Show all lines from the records below in which the string "Orientation" is present.

- Supplied material
▬▬▬

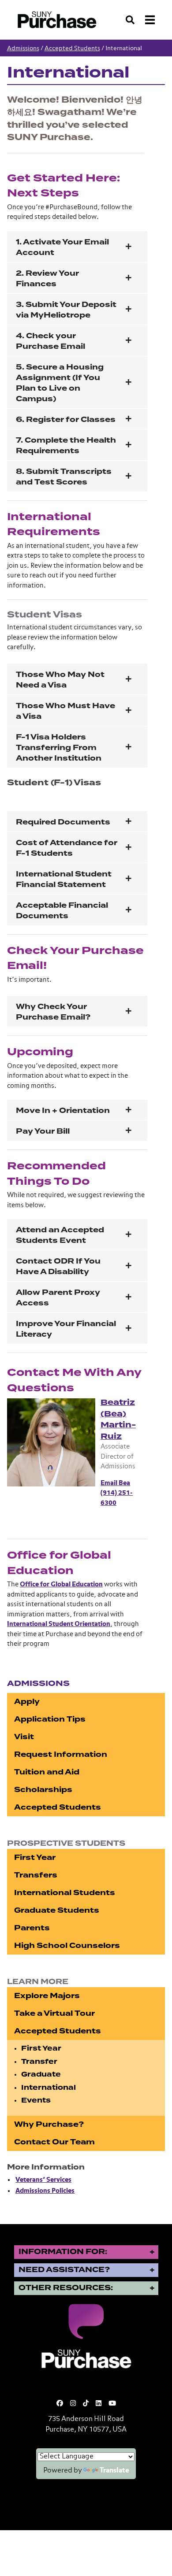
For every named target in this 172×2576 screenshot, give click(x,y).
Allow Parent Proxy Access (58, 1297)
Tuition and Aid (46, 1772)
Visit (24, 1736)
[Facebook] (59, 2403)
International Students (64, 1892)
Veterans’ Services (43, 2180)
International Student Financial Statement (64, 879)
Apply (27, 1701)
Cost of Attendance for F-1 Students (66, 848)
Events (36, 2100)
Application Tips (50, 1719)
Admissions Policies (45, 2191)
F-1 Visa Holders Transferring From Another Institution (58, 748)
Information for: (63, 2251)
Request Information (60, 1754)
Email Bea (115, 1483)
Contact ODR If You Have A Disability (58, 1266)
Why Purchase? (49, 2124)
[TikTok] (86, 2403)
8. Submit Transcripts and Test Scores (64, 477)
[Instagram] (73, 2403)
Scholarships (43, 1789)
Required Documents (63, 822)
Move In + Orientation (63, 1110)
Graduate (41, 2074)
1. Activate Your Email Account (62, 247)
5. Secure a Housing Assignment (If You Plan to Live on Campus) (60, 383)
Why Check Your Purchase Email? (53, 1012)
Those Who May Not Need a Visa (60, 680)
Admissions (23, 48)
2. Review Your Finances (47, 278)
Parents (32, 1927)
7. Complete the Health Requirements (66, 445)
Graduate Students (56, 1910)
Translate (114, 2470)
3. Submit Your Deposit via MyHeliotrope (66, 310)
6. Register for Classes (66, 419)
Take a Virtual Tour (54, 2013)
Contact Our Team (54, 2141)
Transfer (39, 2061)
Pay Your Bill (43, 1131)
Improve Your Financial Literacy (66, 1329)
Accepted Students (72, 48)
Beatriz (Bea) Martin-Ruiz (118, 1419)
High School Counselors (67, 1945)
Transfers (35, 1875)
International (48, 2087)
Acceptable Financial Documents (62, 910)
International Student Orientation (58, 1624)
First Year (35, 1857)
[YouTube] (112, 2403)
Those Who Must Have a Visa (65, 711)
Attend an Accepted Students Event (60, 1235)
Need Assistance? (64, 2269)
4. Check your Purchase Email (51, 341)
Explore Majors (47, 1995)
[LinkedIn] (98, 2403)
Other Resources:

▬▬▬

- Response
Move In + Orientation (63, 1110)
International Student Orientation (58, 1624)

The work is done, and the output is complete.